Authenticity of experience comes with a price though – a constant battle to keep dated hardware viable in a modern media landscape. Go back one console generation, and you'll still find HDMI connections, allowing you to easily hook, say, a PS3 up to a 4K TV. Go back two, and – at least here in the UK – you're looking at SCART output from the consoles, a format contemporary TVs have long abandoned. That means shelling out for a SCART-to-HDMI adaptor, which can have varying results, or picking up something like a VGA adaptor.

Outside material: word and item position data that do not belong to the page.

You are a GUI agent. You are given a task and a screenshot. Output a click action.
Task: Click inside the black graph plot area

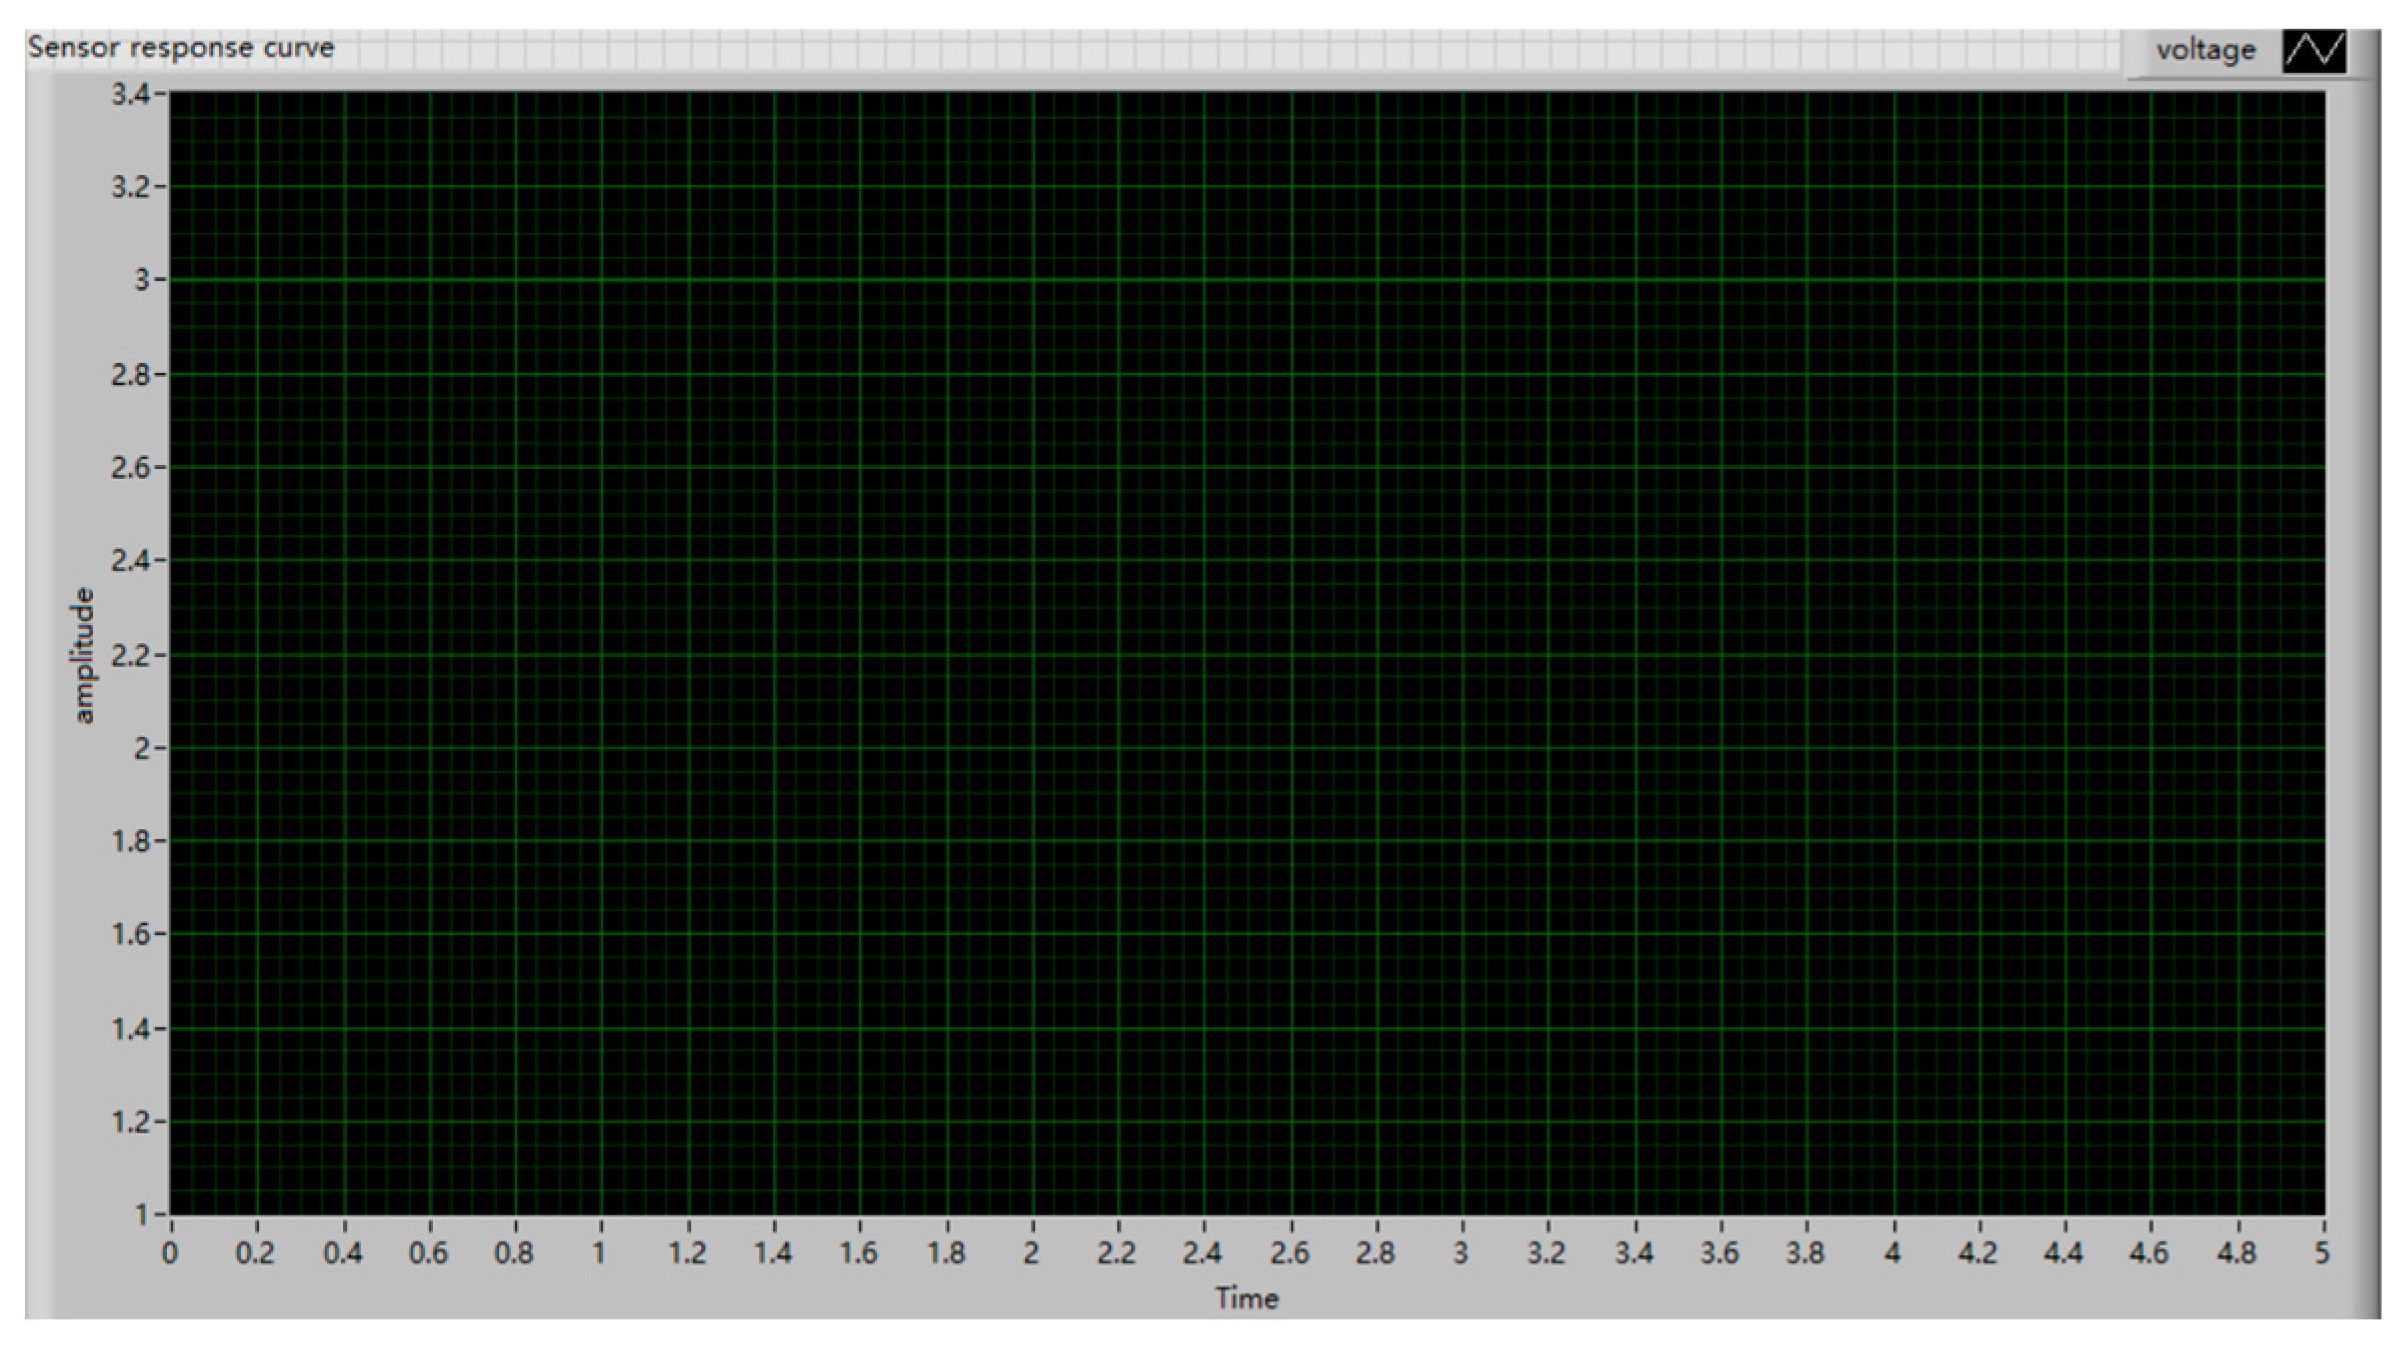tap(1246, 650)
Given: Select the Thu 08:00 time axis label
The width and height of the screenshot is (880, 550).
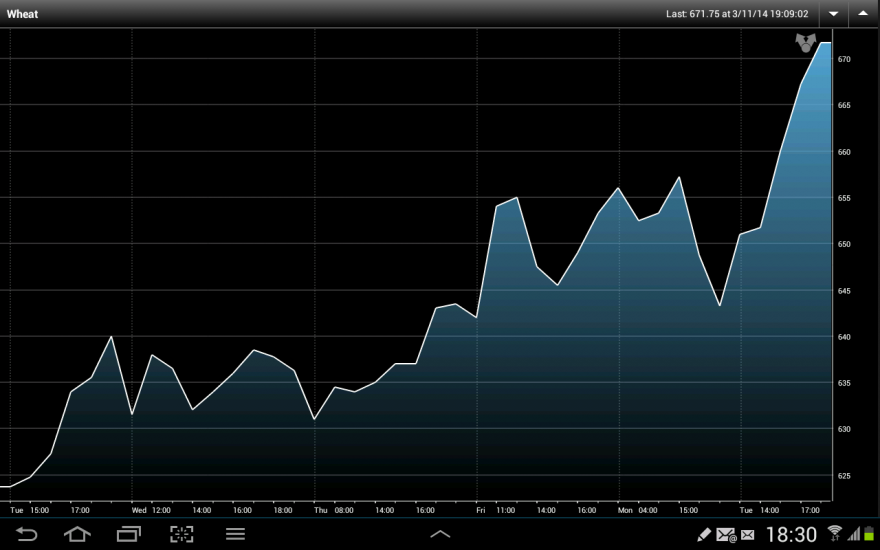Looking at the screenshot, I should click(334, 510).
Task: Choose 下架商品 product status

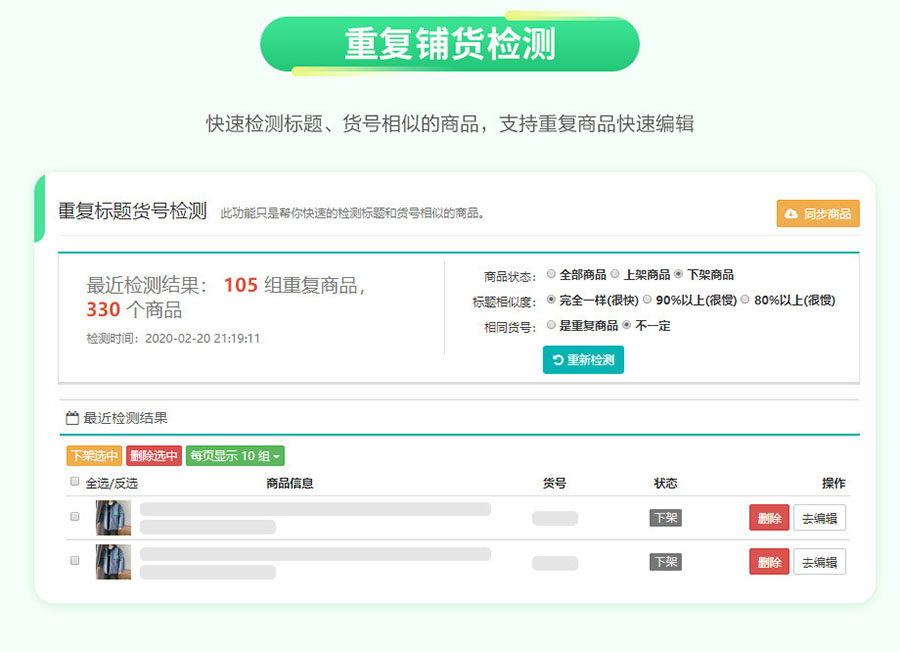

Third parties have stepped into the void to address this issue, with the likes of Kaico creating dedicated Dreamcast-to-HDMI adaptors. (I haven't tried these yet, so can't speak to the fidelity of them.) But with every new generation of TV tech comes a new battle to keep older consoles viable on them. Even in VGA mode, the Dreamcast outputs a 720 x 480 image; there's only so much that can be upscaled on a 4K screen, and I dread to contemplate how an 8K screen might handle it. Spontaneously gaining sentience just to laugh at the Dreamcast, I expect.

Another downside of connecting vintage consoles to contemporary televisions is that you have to accept some features just aren't going to work. Light-gun games, of which the Dreamcast had a small goldmine – House of the Dead 2, Confidential Mission, Virtua Cop 2, I'm looking at you – are rendered inoperable, as the technology only works with CRT screens.

Any rhythm-action titles, such as Space Channel 5 or the brilliant Samba de Amigo, similarly suffer, as they were designed to work with the refresh rates of those old, bulky screens. And yes, I have the maracas. Trying to hammer out Ulala's "up-down, up-down, chu-chu-chu!" instructions isn't impossible now, but it's a damn site harder than it should be.

Realistically, antiquated consoles like the Dreamcast require a period-appropriate CRT screen for maximum fun. Equally realistically, most people, myself included, don't have space for those behemoths anymore, making retro obsessions something of a trade-off. For the games you can still get running without compatibility issues, it's absolutely worth the hassle.

Despite all this, I don't see myself getting rid of my Dreamcast, even as the advent of PlayStation 5 and Xbox Series X approaches. While those imminent titans may well usher in a new era of ultrapowered console gaming, they won't be able to replicate or replace the bold, inventive, arcade-accurate adventurousness of Sega's doomed child.

Retrograde is a new regular column in which WIRED staffers and contributors write about the tech they've lived with for years and refuse to upgrade.